The Obama campaign quickly countered that Clinton was stooping to tactics comparable to the Swift Boat Veterans for Truth, a group that misrepresented John Kerry’s Vietnam war record during the 2004 campaign.
The rhetorical battle quickly “escalated into a prolonged guerrilla war of charges, counter-charges and counter-counter-charges” as conference calls from both campaign camps went out to the press, reports HuffPo.
Obama was applauded by anti-war activists back in 2002 when he gave a speech opposing the invasion of Iraq during a rally in Chicago. “I am not opposed to all wars. I’m opposed to dumb wars,” he said at the time. The statement came at the same time that Senator Hillary Clinton voted to authorize President Bush to go to war in Iraq.
And now it’s no more Mr Nice Guy for the sweet-talking Senator. He responded to Meet The Press with this statement, reports The Washington Wire:
I have to point out that instead of telling the American people about her positive vision for America, Senator Clinton spent an hour talking about me and my record in a way that was flat-out wrong. She suggested that I didn’t clearly and unambiguously oppose the war in Iraq, when it is absolutely clear and anyone who has followed this knows that I did.
And followed that up by trotting out fellow anti-war Senator Dick Durbin, who’d tell any journalist who’d listen over the weekend:
It was not easy to be against that war back when we cast that vote in October of 2002. I was one of 23 who voted against the war. Barack was supportive – one of the few candidates speaking out strongly against it in Illinois. If President Clinton had opposed that war as strongly as Barack Obama at the time, it would have helped a lot of us who had voted against authorizing an invasion.
“As Durbin is indicating here, had anti-war Senators like himself, Carl Levin, Nancy Pelosi and Russ Feingold had more backing from high-profile national leaders they might have had more success,” says Matthew Yglesias on The Atlantic Monthly website. “Bill and Hillary Clinton were for the war. Tom Daschle and Dick Gephardt were for the war. Madeleine Albright and Richard Holbrooke were for the war.”
But why can’t we all just get along? asks Patricia Williams in The Guardian. “This is an extraordinary moment in American history: we have our first serious black and female presidential candidates and they are, indeed, twice as good as their nearest contenders. I hope that the two of them, in whatever order, will become running mates by November,” says Williams. “They must not fall prey to those who would love to see them played against each other in the scramble to be top dog.”

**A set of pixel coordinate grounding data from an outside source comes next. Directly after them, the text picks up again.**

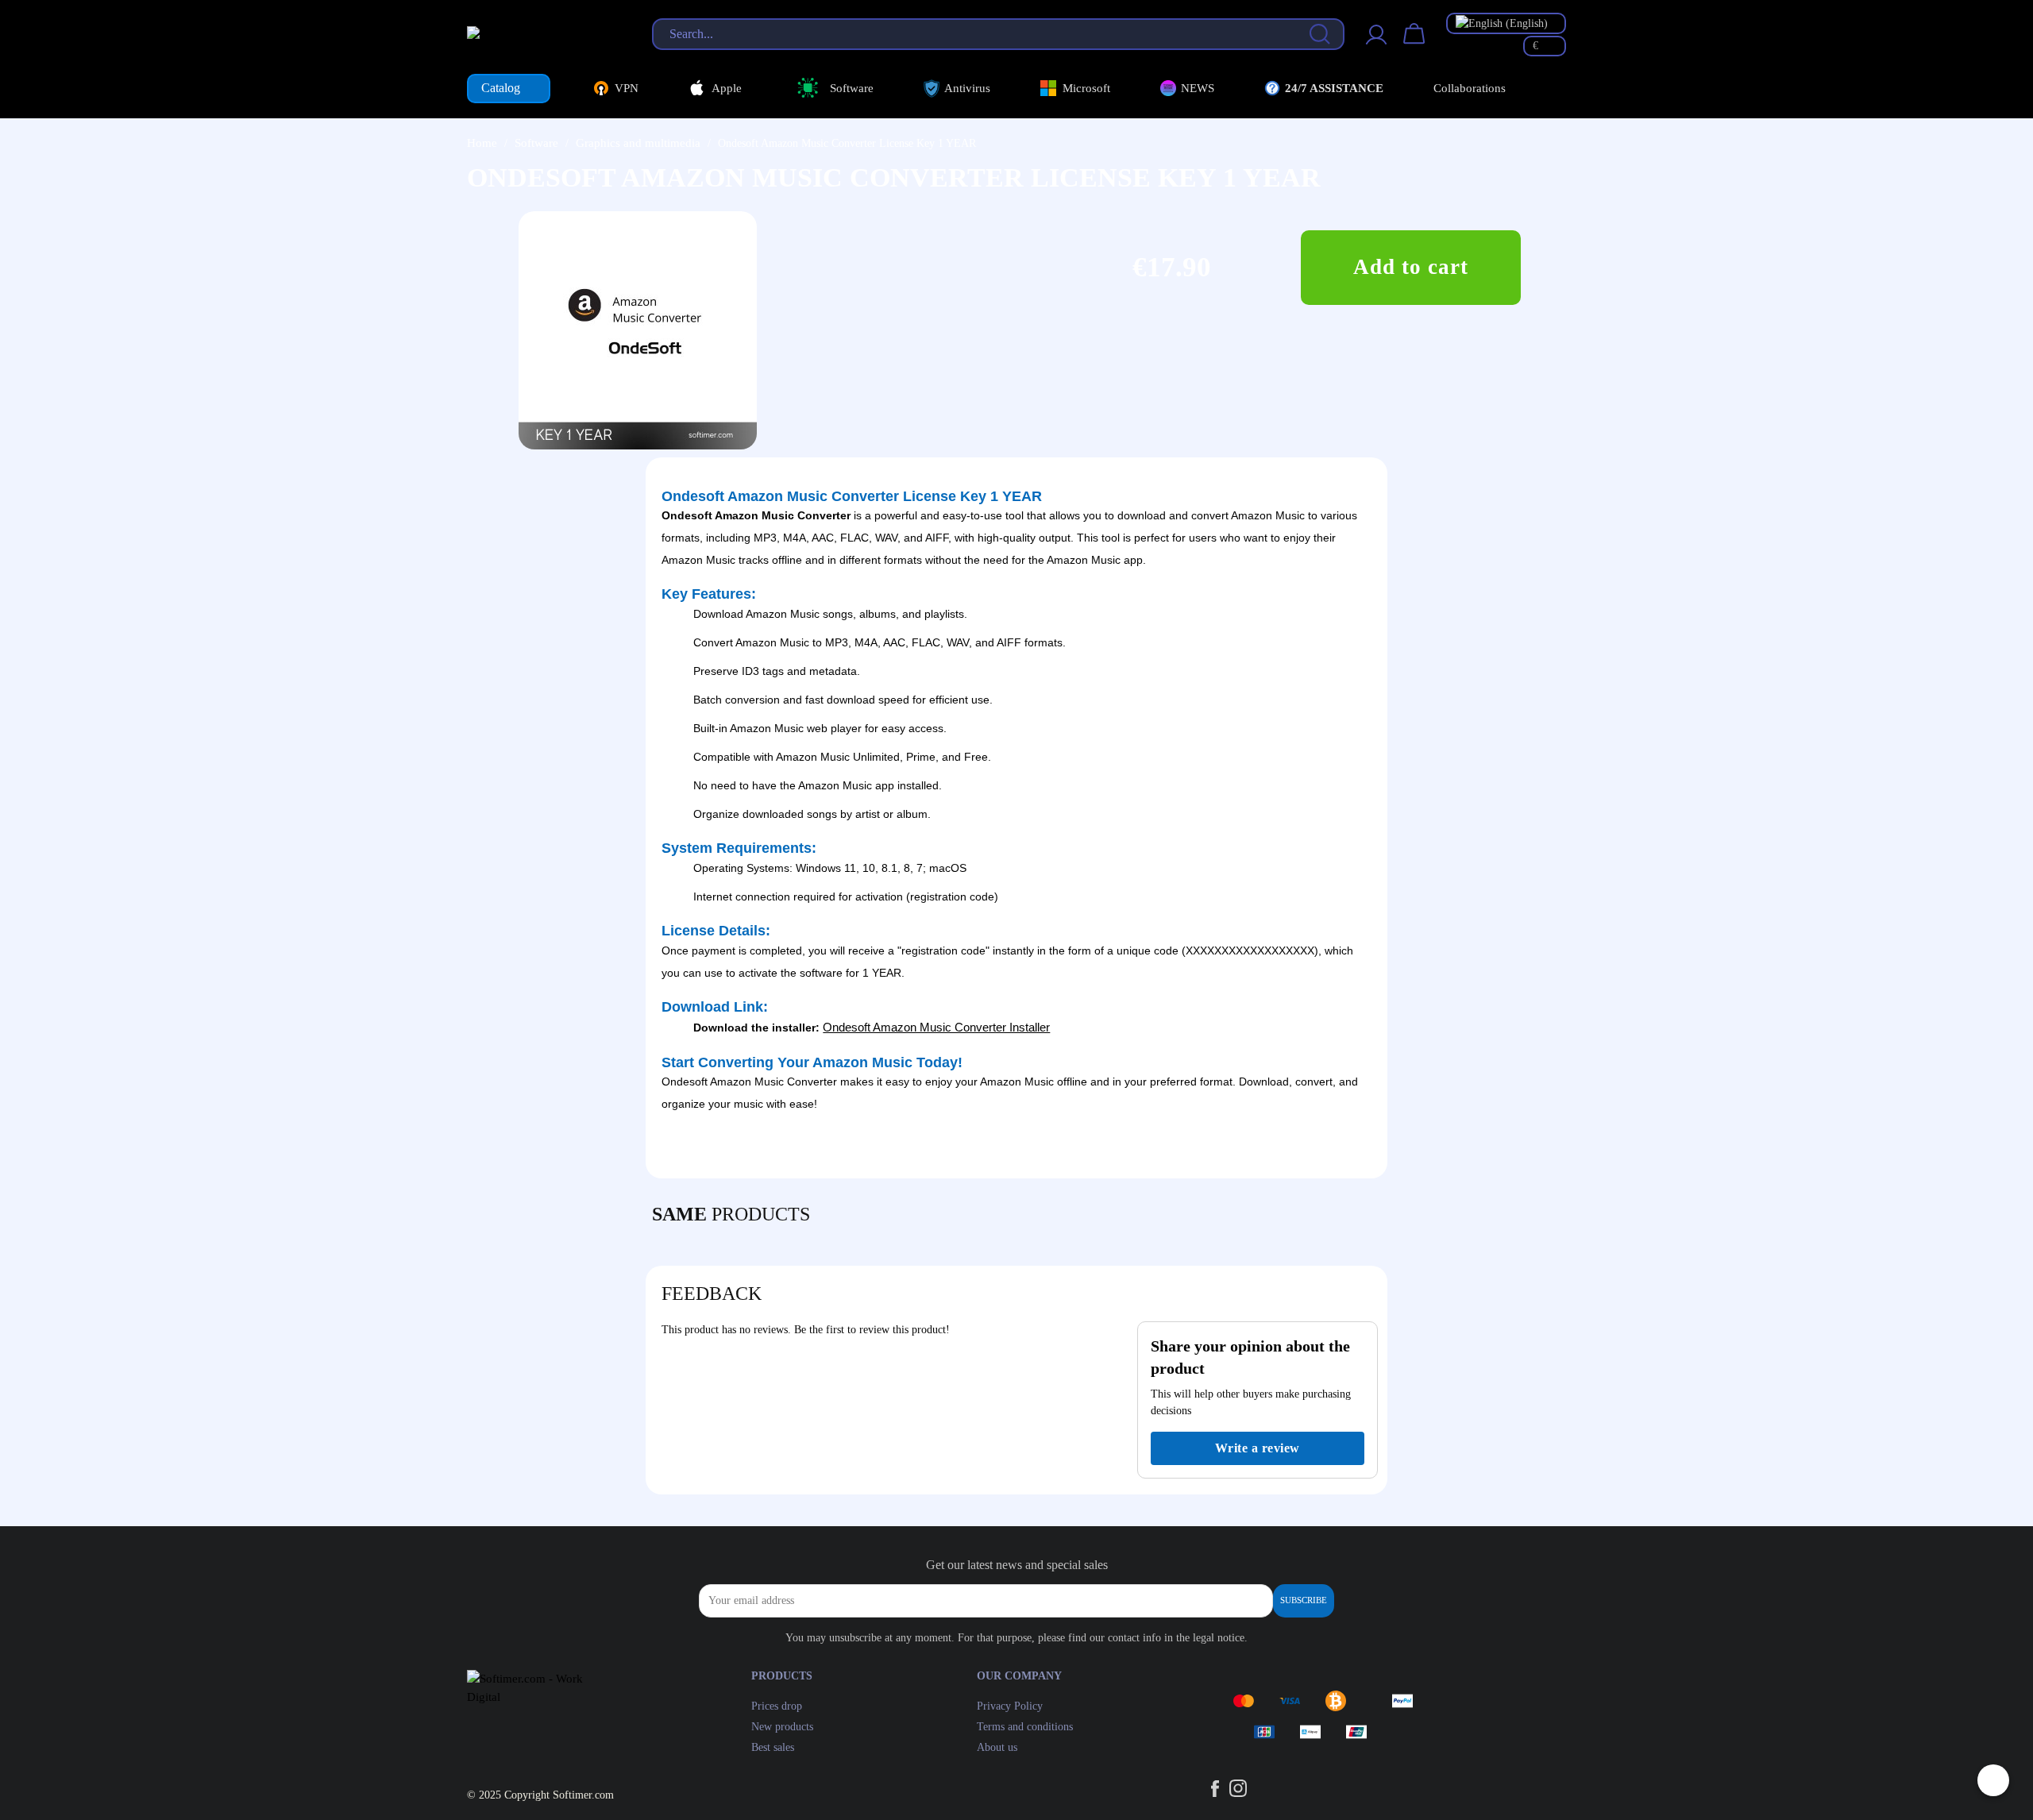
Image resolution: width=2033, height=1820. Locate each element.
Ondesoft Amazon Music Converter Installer (936, 1027)
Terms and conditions (1025, 1727)
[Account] (1376, 43)
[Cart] (1414, 43)
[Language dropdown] (1506, 23)
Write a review (1257, 1448)
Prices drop (776, 1706)
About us (997, 1747)
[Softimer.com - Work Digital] (543, 33)
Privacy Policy (1010, 1706)
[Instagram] (1341, 1150)
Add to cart (1410, 267)
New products (782, 1727)
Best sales (772, 1747)
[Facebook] (1318, 1150)
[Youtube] (1362, 1150)
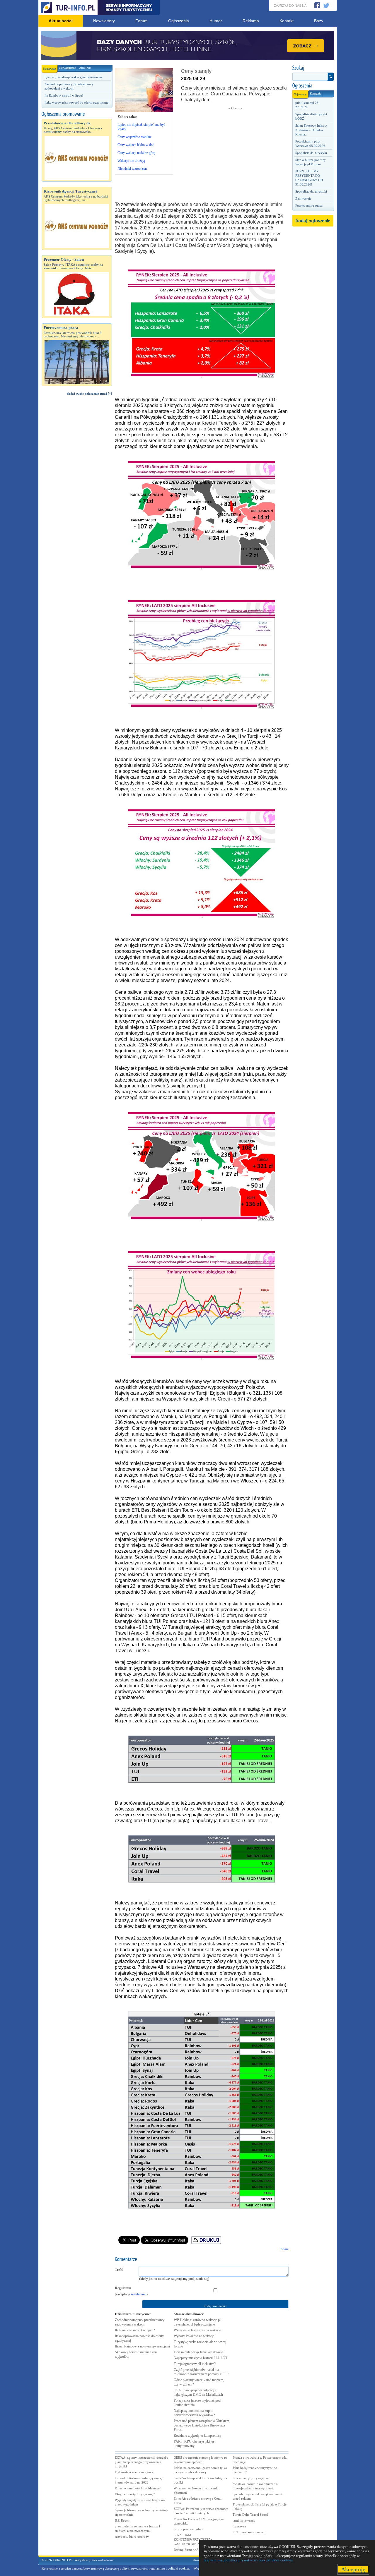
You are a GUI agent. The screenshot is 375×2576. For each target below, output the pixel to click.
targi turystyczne (244, 2520)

Examine their voting records and you’ll see there aren’t that many differences between the two, says Carol Eisenberg in Newsday. An examination of their Senate careers “shows that despite heated campaign rhetoric, the differences between them are for the most part a matter of style. Although Clinton portrays herself as a centrist, and Obama describes himself as post-partisan, both voted like liberal Democrats more frequently than either might like to admit.”